O formidável desafio desta estrutura narrativa recai sobre os intérpretes, mais notavelmente sobre a atriz principal, Jarinporn Joonkiat. Uma figura talentosa e premiada do cinema tailandês, a tarefa de Joonkiat é retratar uma personagem que é externamente estática, mas internamente dinâmica. A sua atuação deve funcionar como um palimpsesto, onde cada iteração do dia é sobreposta com o peso psicológico cumulativo de todas as voltas anteriores. Ela deve transmitir a crescente frustração, o desespero e a eventual sabedoria adquirida a cada fracasso, garantindo que o público perceba os vestígios das tentativas passadas sob a superfície de cada “novo” dia. A sua interpretação da bondade brilhante e genuína de Mesa torna-se a linha de base contra a qual a sua transformação é medida. O catalisador para esta transformação surge na forma de Ben, um cativante e nerd colega curador interpretado por Warintorn Panhakarn, um veterano dos dramas televisivos tailandeses. Na sua primeira parceria no ecrã, a dinâmica deles fornece a âncora emocional do filme. Ben representa a única variável significativa na equação repetitiva de Mesa, a pessoa com quem ela pode forjar um novo padrão de interação. O arco narrativo é impulsionado pela sua relação em evolução com ele ao longo das voltas, passando da rejeição inicial para uma dependência e ligação graduais. O elenco de apoio, que inclui Charlette Wasita Hermenau como a importante colega de Mesa e Jaturong Phonboon com o seu brilhantismo cómico, contribui para uma química genuína que ancora a premissa de alto conceito numa interação humana credível, uma marca dos estilos de atuação tailandeses que muitas vezes procuram um “tornar-se” naturalista da personagem.

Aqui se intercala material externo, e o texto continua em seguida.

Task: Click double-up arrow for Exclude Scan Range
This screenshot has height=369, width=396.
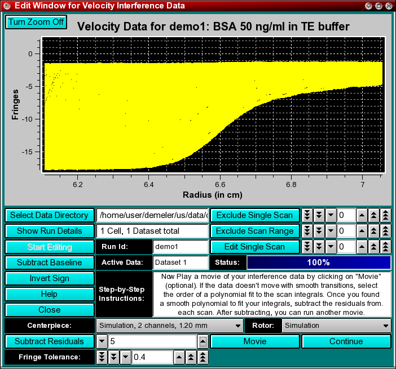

Em última análise, Mesmo Dia, Mesma Pessoa é uma obra de notável maturidade artística para os seus principais criadores. O realizador Yanyong Kuruangkura, cujos filmes anteriores como App War e Mother Gamer misturaram habilmente comédia com comentário social contemporâneo, vira-se com sucesso para uma narrativa mais interna e focada nas personagens. A parceria criativa estabelecida com a argumentista Rangsima Akarawiwat, que também escreveu App War, permite-lhes aplicar a sua comprovada facilidade para premissas envolventes e de alto conceito a um tema de maior profundidade emocional. O filme cumpre a ambição de Kuruangkura de criar algo que se destaque da comédia romântica típica, usando os tropos do género como base para uma investigação mais profunda sobre a capacidade humana de resiliência. É uma história otimista, mas que conquista o seu calor através de um exame ponderado da dor. A mensagem final do filme é de um otimismo terapêutico: as ansas aparentemente inescapáveis das nossas vidas, quer nascidas do luto ou da rotina, não são meras prisões, mas podem ser cadinhos para reavaliação, crescimento e a descoberta de novas ligações. Esta aventura comovente está disponível para streaming mundial na Netflix. O filme foi lançado a 18 de setembro.